» DATA TO USE:
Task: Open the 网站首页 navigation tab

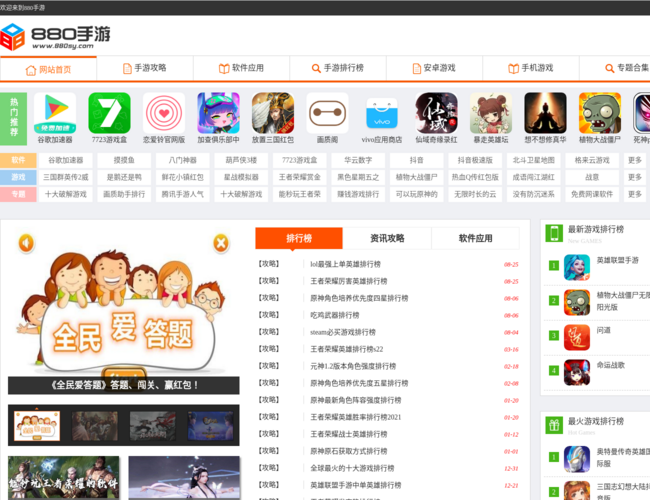Action: tap(48, 68)
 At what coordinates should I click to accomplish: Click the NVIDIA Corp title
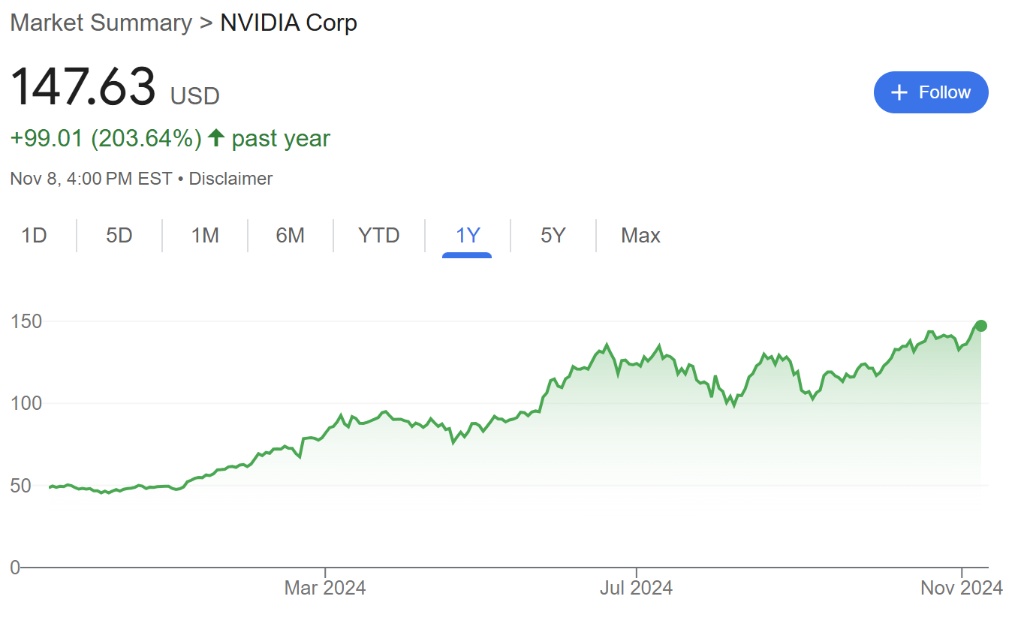click(x=289, y=23)
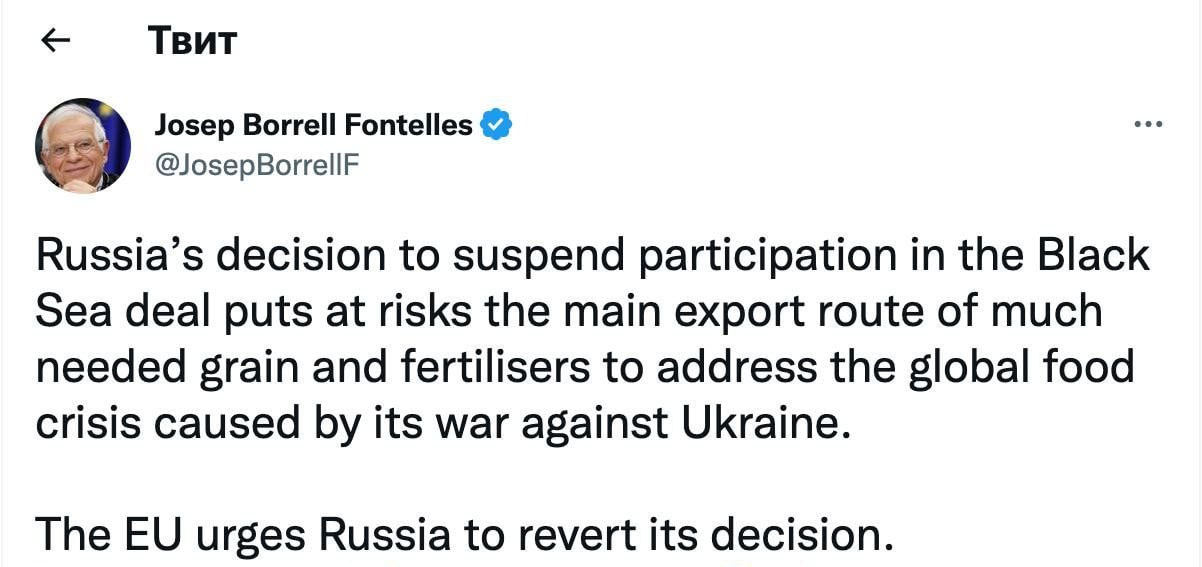The height and width of the screenshot is (567, 1202).
Task: Click the blue verified badge
Action: coord(497,125)
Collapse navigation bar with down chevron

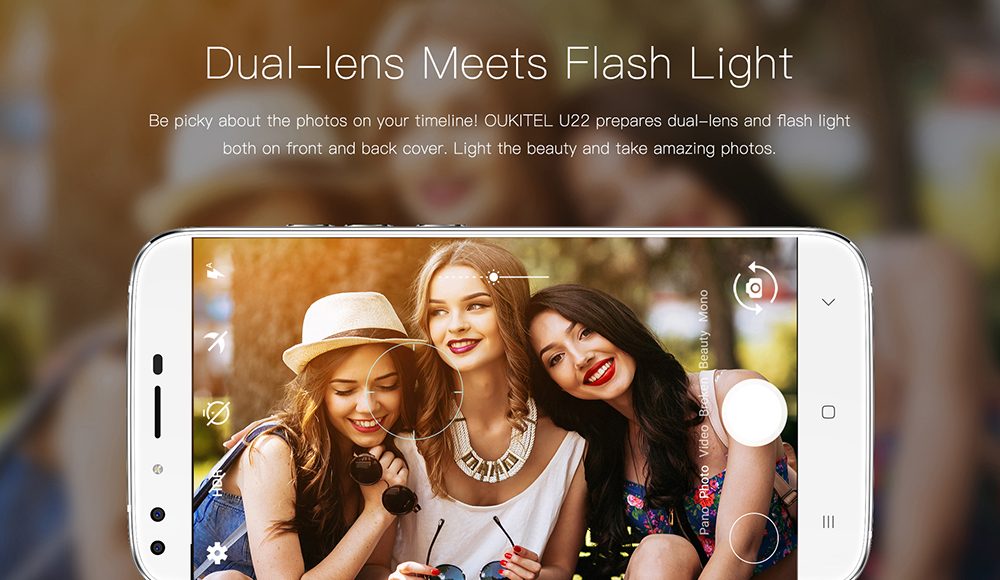(828, 302)
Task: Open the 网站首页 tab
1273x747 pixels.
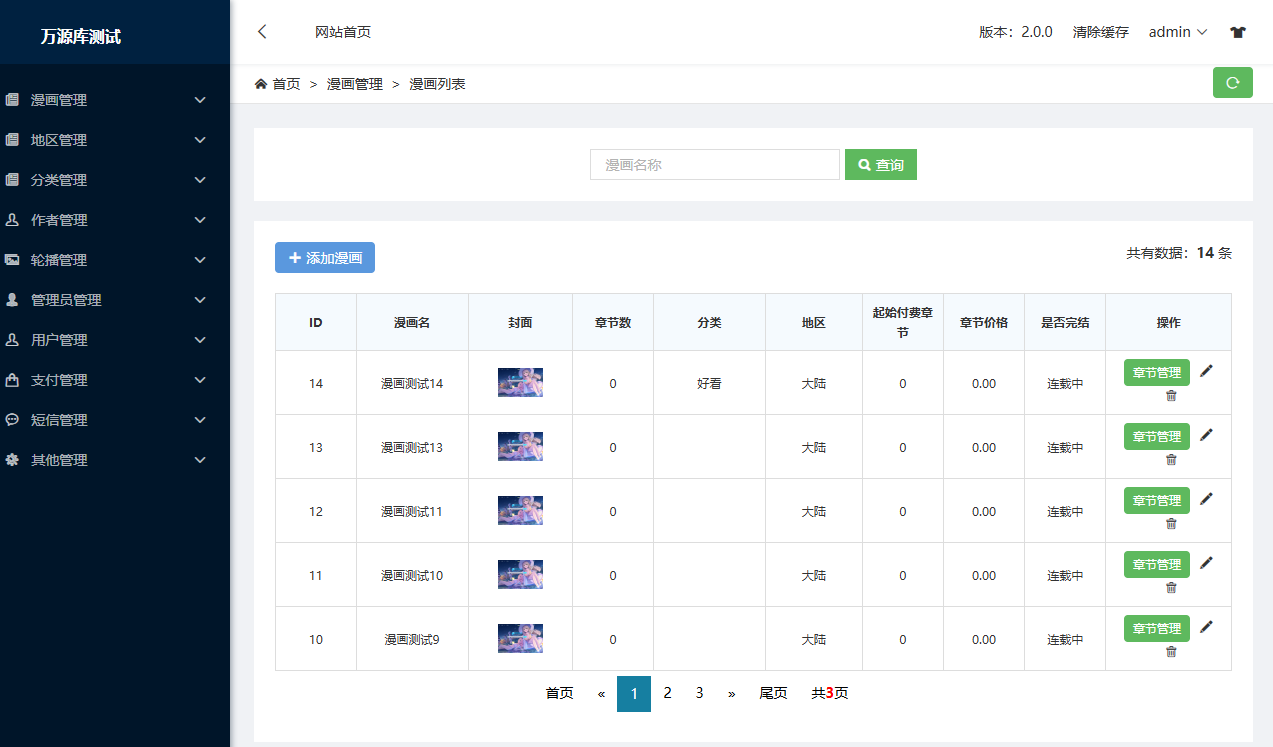Action: pos(343,32)
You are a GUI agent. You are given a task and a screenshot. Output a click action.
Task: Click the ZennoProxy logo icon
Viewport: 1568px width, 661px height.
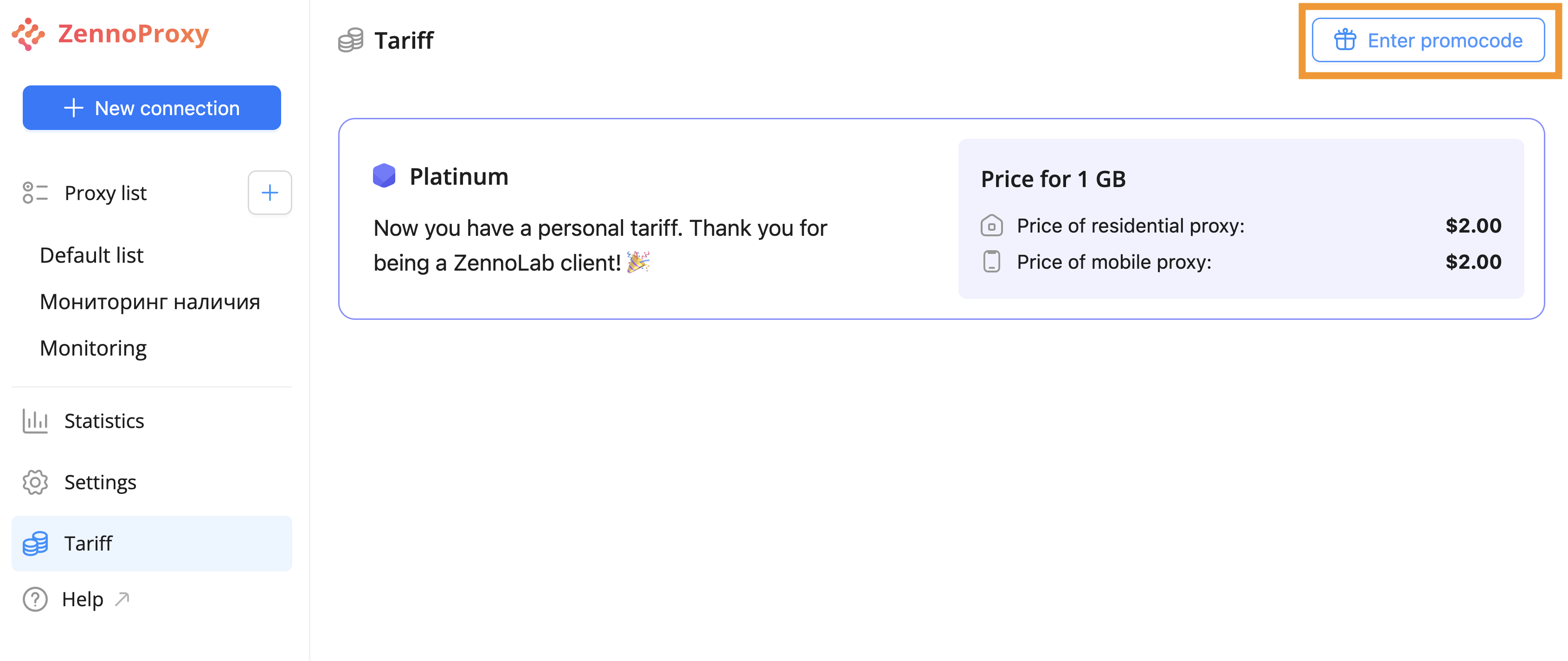tap(28, 34)
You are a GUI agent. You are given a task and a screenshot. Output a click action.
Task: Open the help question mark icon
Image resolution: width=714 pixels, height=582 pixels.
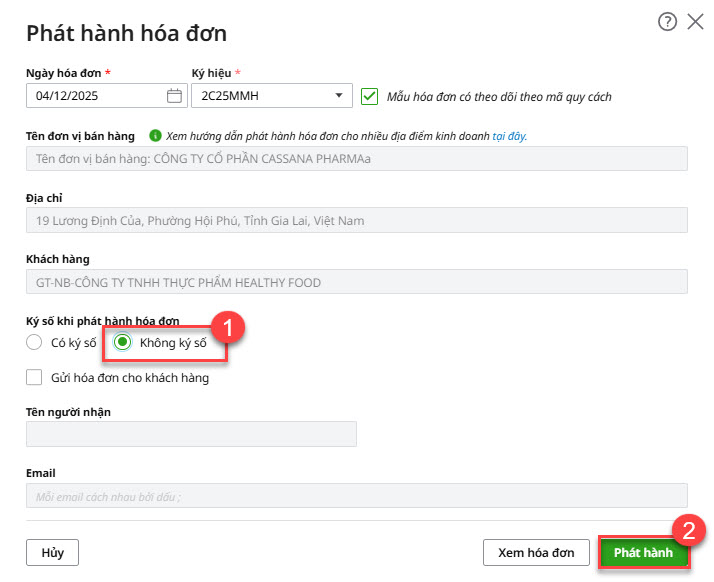tap(667, 22)
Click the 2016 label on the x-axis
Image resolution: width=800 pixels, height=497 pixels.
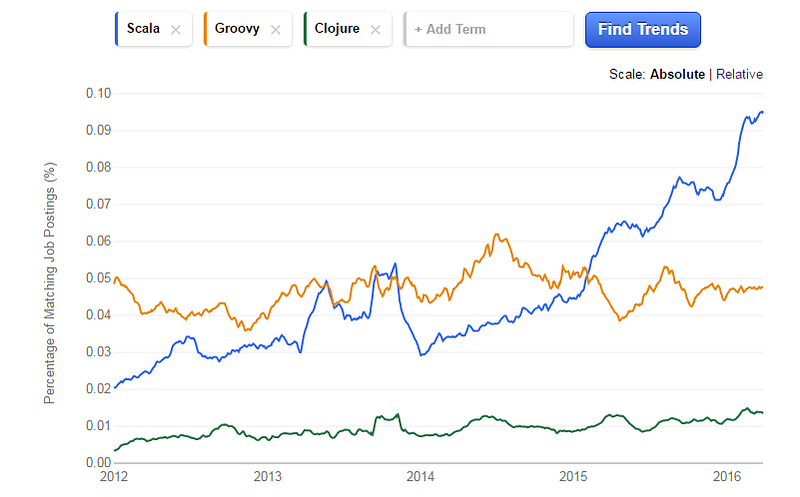tap(725, 476)
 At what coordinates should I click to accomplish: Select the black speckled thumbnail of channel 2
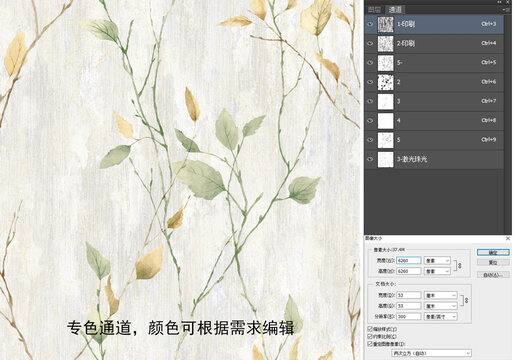[x=385, y=82]
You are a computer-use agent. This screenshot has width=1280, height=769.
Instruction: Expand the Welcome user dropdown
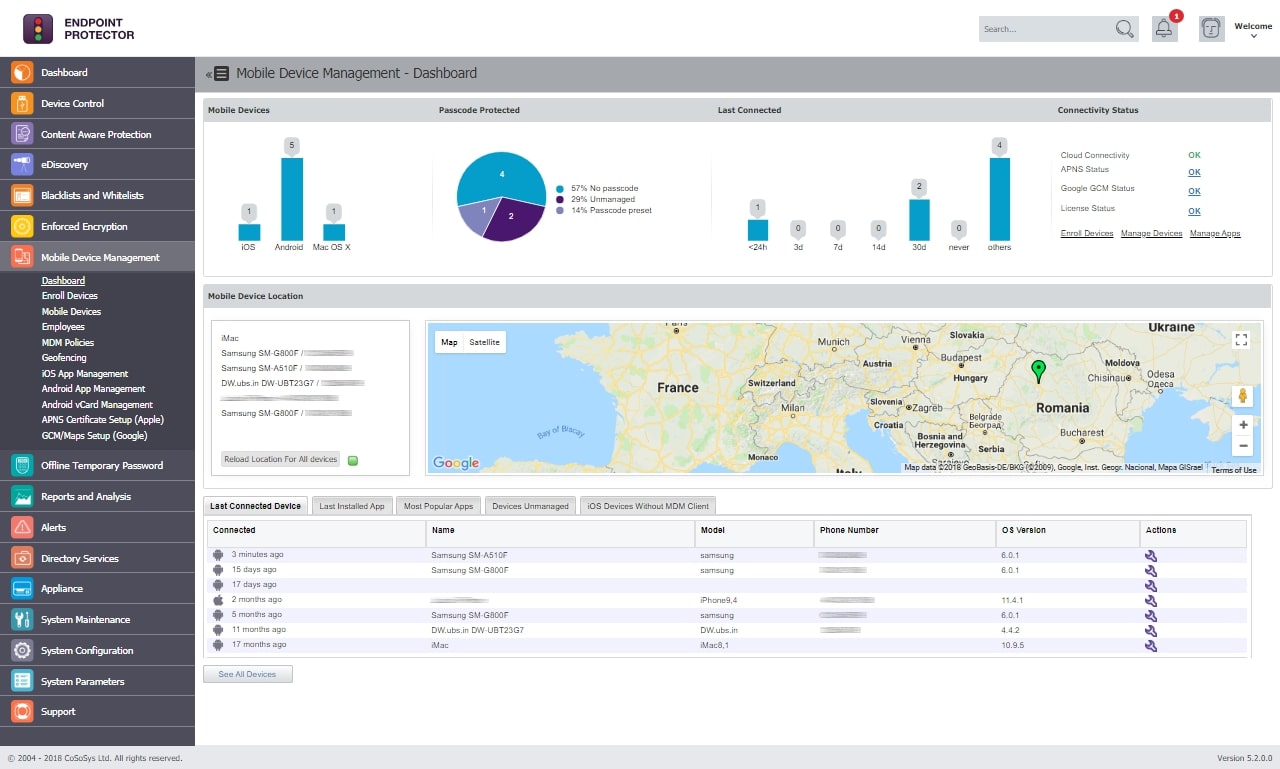coord(1253,31)
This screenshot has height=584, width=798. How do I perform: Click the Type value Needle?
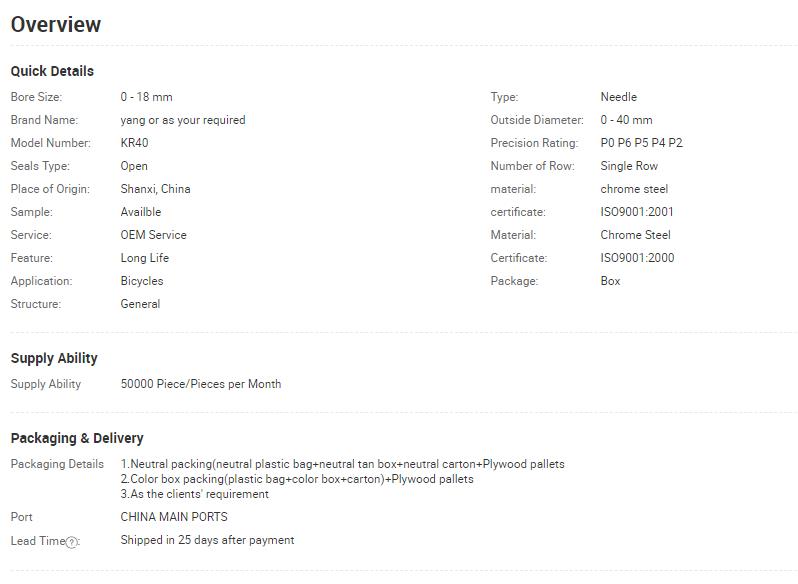click(x=618, y=97)
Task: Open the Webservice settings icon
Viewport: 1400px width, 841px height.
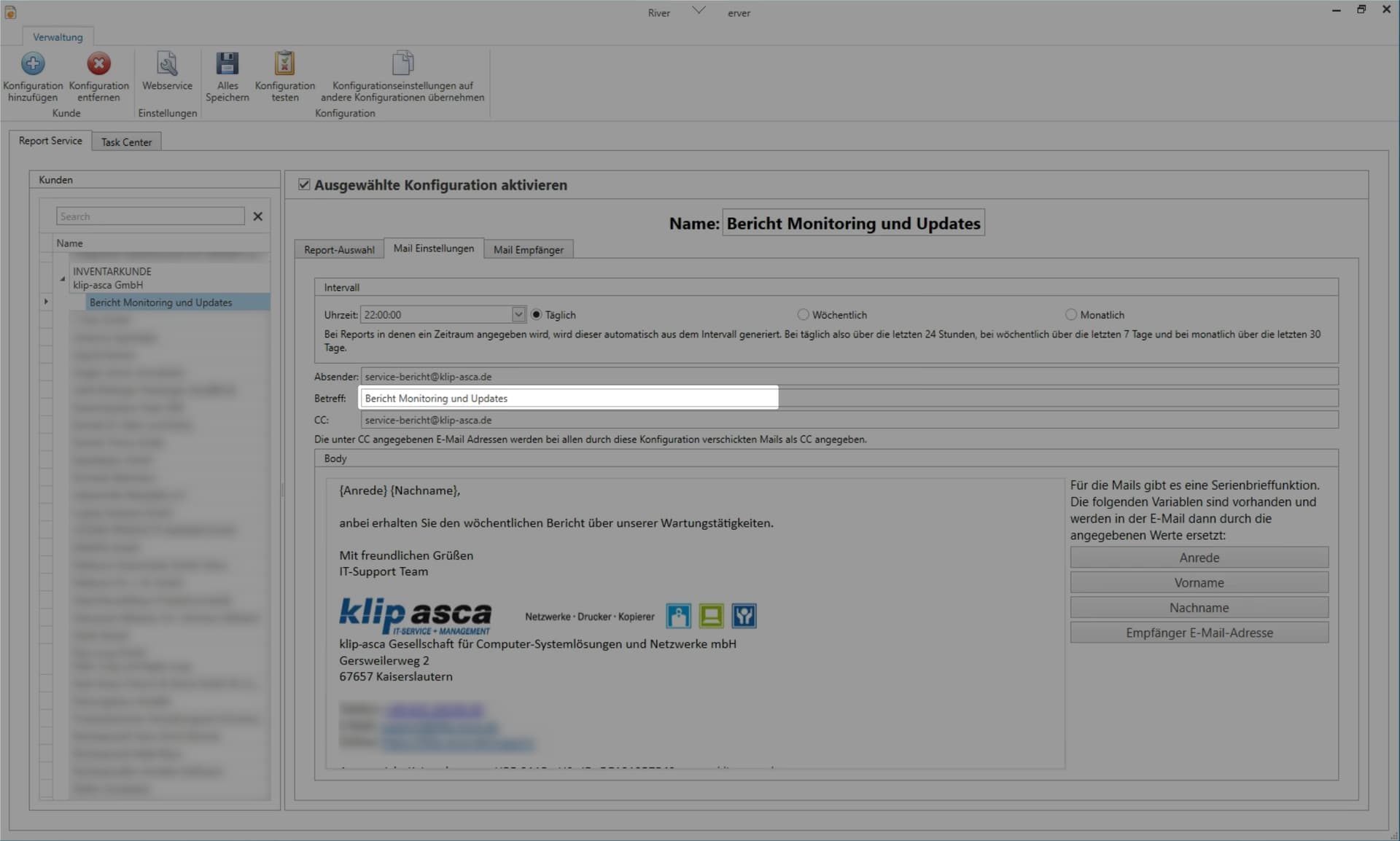Action: [167, 64]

» STATED PROBLEM: Rewrite every one of the records above with "GUI agent" swapped for "interface agent" and nothing else changed. Leave the pictures out.

» REPLY TO THE TASK:
Task: Open the 网站首页 navigation tab

Action: tap(48, 68)
 At what coordinates should I click to accomplish: Click the NVIDIA Corp title
click(x=289, y=23)
The height and width of the screenshot is (567, 1202).
Task: Click the blue verified badge
Action: coord(497,125)
Collapse navigation bar with down chevron

(828, 302)
Task: Open the 网站首页 tab
1273x747 pixels.
Action: pos(343,32)
You are a interface agent. You are given a task and a screenshot. Output a click action.
Task: Click the ZennoProxy logo icon
Viewport: 1568px width, 661px height.
tap(28, 34)
You are a interface agent. You are given a task and a screenshot. Output a click action.
Task: Open the help question mark icon
Image resolution: width=714 pixels, height=582 pixels.
tap(667, 22)
Click the 2016 label on the x-axis
Image resolution: width=800 pixels, height=497 pixels.
tap(725, 476)
 At what coordinates should I click to accomplish: Select the black speckled thumbnail of channel 2
[x=385, y=82]
You are a computer-use agent. This screenshot has width=1280, height=769.
Instruction: Expand the Welcome user dropdown
coord(1253,31)
This screenshot has height=584, width=798. How do I perform: Click the Type value Needle?
click(x=618, y=97)
Task: Open the Webservice settings icon
Viewport: 1400px width, 841px height.
Action: [167, 64]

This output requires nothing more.